Nel caso di specie, la Corte ha stabilito che le doglianze del Pubblico Ministero non denunciavano una reale violazione di legge, ma si risolvevano in una critica di merito, proponendo una lettura alternativa dei fatti. Il Tribunale del Riesame, al contrario, aveva fornito una motivazione congrua e non apparente, argomentando in modo logico le ragioni per cui riteneva insussistente il fumus del reato. Aveva analizzato gli elementi a disposizione, la complessità dei rapporti economici e la titolarità dei beni, concludendo per l’assenza dei presupposti per il sequestro. Questa operazione rientra pienamente nella valutazione di merito preclusa al giudice di legittimità.
Le conclusioni
La sentenza riafferma la netta distinzione tra il giudizio di merito e quello di legittimità. Il ricorso per cassazione non può essere utilizzato come un terzo grado di giudizio per rimettere in discussione l’interpretazione dei fatti compiuta dal Tribunale del Riesame. Per ottenere l’annullamento di un’ordinanza di questo tipo, è necessario dimostrare un vizio palese, come una motivazione inesistente o talmente illogica da equivalere a un’assenza di giustificazione, e non semplicemente contestare la ricostruzione fattuale operata dai giudici del riesame.
Quando è inammissibile il ricorso del Pubblico Ministero contro un’ordinanza del riesame?
È inammissibile quando, anziché denunciare una specifica violazione di legge (come la mancanza assoluta di motivazione), propone una diversa lettura dei fatti e una valutazione del merito alternativa a quella, logicamente argomentata, del Tribunale del riesame.
Qual è un elemento essenziale per configurare il reato di appropriazione indebita di denaro?
È necessario che l’agente violi la specifica destinazione impressa alla somma di denaro dal proprietario al momento della consegna. Deve sussistere l'”altruità” del bene, ovvero il fatto che il denaro appartenga giuridicamente a un’altra persona.
Perché in questo caso la Cassazione ha ritenuto corretta la decisione del Tribunale del Riesame?

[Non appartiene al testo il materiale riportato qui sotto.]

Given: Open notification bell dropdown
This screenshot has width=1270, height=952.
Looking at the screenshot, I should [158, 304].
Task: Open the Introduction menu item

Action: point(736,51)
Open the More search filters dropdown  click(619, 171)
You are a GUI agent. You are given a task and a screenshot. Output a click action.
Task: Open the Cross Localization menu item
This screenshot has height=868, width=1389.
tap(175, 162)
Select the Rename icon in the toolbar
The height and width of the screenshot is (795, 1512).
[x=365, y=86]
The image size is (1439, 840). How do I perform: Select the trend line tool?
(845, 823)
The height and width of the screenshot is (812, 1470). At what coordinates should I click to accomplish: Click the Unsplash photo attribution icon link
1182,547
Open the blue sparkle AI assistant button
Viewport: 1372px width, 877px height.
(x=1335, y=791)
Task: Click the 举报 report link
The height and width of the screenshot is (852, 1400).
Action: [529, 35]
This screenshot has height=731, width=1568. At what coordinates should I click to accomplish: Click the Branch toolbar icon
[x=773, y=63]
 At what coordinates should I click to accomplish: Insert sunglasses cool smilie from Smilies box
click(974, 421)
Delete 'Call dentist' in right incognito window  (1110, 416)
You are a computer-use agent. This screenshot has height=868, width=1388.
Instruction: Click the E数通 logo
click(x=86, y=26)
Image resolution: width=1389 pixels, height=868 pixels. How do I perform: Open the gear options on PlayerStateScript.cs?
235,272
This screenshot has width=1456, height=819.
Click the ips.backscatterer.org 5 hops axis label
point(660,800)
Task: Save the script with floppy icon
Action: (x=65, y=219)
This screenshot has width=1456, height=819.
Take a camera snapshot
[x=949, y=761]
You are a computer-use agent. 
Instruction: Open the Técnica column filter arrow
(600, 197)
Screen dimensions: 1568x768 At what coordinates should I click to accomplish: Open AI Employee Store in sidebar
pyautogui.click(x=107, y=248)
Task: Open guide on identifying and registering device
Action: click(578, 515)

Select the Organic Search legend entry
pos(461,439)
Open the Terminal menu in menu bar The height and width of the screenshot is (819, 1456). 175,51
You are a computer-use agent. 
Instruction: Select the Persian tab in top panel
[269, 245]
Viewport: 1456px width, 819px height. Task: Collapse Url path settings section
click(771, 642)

Perché il Tribunale del riesame aveva fornito una motivazione congrua e non apparente per escludere la sussistenza di sufficienti indizi del reato. Aveva ricostruito i complessi rapporti tra le parti e l’errore dell’istituto bancario, concludendo che non fosse integrato l’elemento dell’altruità del denaro. Questa valutazione di fatto non è sindacabile in sede di legittimità.